Revalidaties tarten geen medische wetten, maar straf blijft het wel. Want Jan Ceulemans was het in 1986 heus niet gelukt in 159 dagen, zegt Victor. Operatietechnieken zijn bijvoorbeeld minder invasief geworden, waardoor er minder kans is op nevenschade. Daarnaast is de visie op revalideren de voorbije tien jaar verschoven. Een lange immobilisatie in het gips is passé, door inzichten die tonen dat een zekere belasting van een genezende pees gunstig kan zijn. Na de operatie rust Witsel geen paar maanden, maar een paar weken met een brace, waarna de training al kon aanvatten.

“De grote gamechanger is dat we nu veel beter weten waar en wanneer we kunnen pushen”, zegt kinesist David Bombeke, die bij Club Brugge het medische team aanstuurt.
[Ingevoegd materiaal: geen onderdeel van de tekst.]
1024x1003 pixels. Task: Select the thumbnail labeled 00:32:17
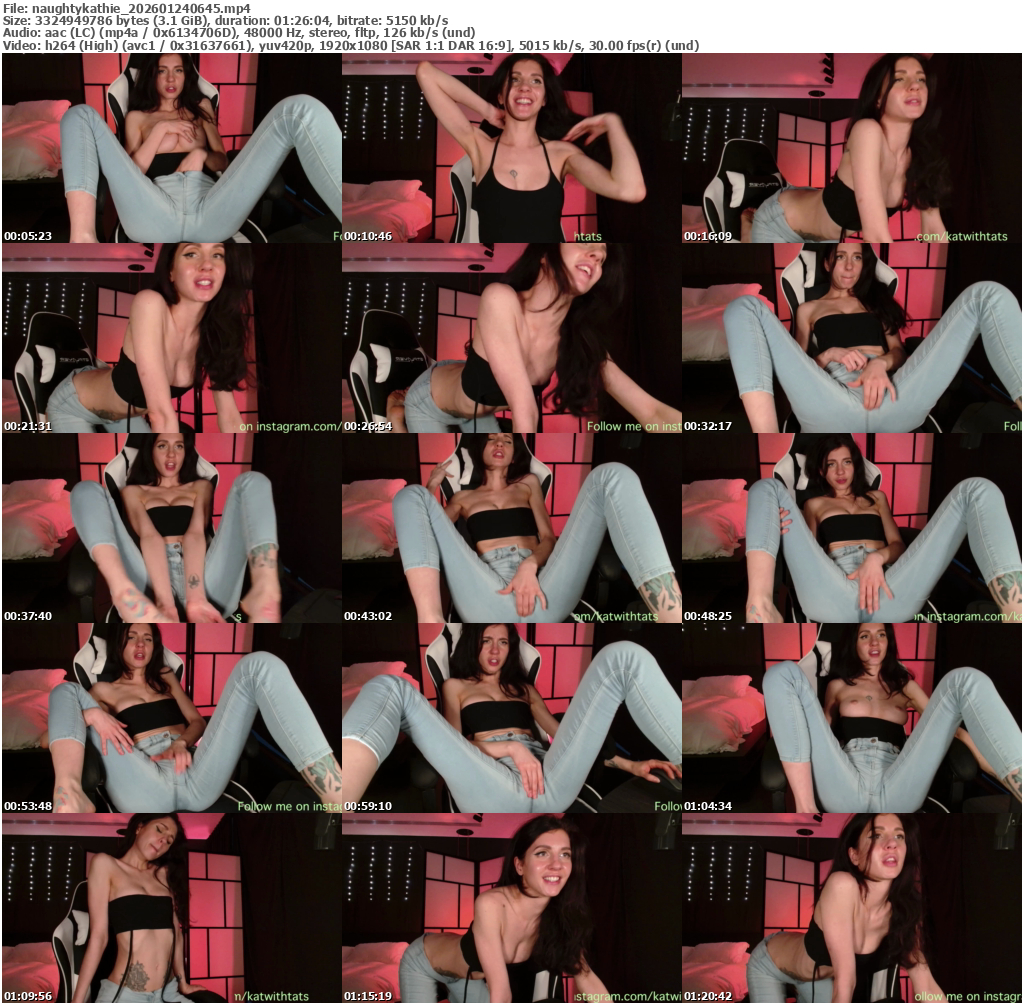(x=851, y=338)
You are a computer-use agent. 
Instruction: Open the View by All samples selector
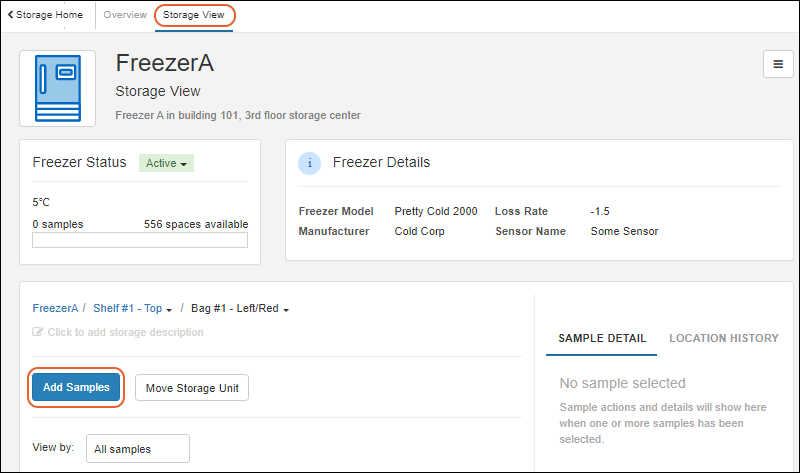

De balans tussen belasting en belastbaarheid is geen nattevingerwerk meer, het is gestaafd op wetenschappelijke data. Uit voorgaande revalidaties zijn zogenaamde ‘benchmarks’ afgeleid. Is het verschil in sprongkracht tussen rechter- en linkerbeen bijvoorbeeld opnieuw minder dan 10 procent? “Zo kan je enorm veel wegvinken”, zegt Bombeke.

Intensief was de monitoring bij Witsel alleszins: medische beeldvormingen, data-analyses, tests, allemaal werd het continue onder de loep genomen door kinesist, logopedist en physical coach. Die parameters gaven de doorslag voor de wedstrijd tegen Denemarken, niet buikgevoel.

“Die aanpak is trouwens erg belangrijk voor het vertrouwen van een topsporter”, zegt Victor. Want die moet natuurlijk wel de trainingsarbeid leveren, en telkens een nieuwe stap (durven) zetten. Al komt een concreet doel daarbij ook van pas, weet Bombeke. “Een echte topatleet haalt alles uit de kast voor zo’n EK.”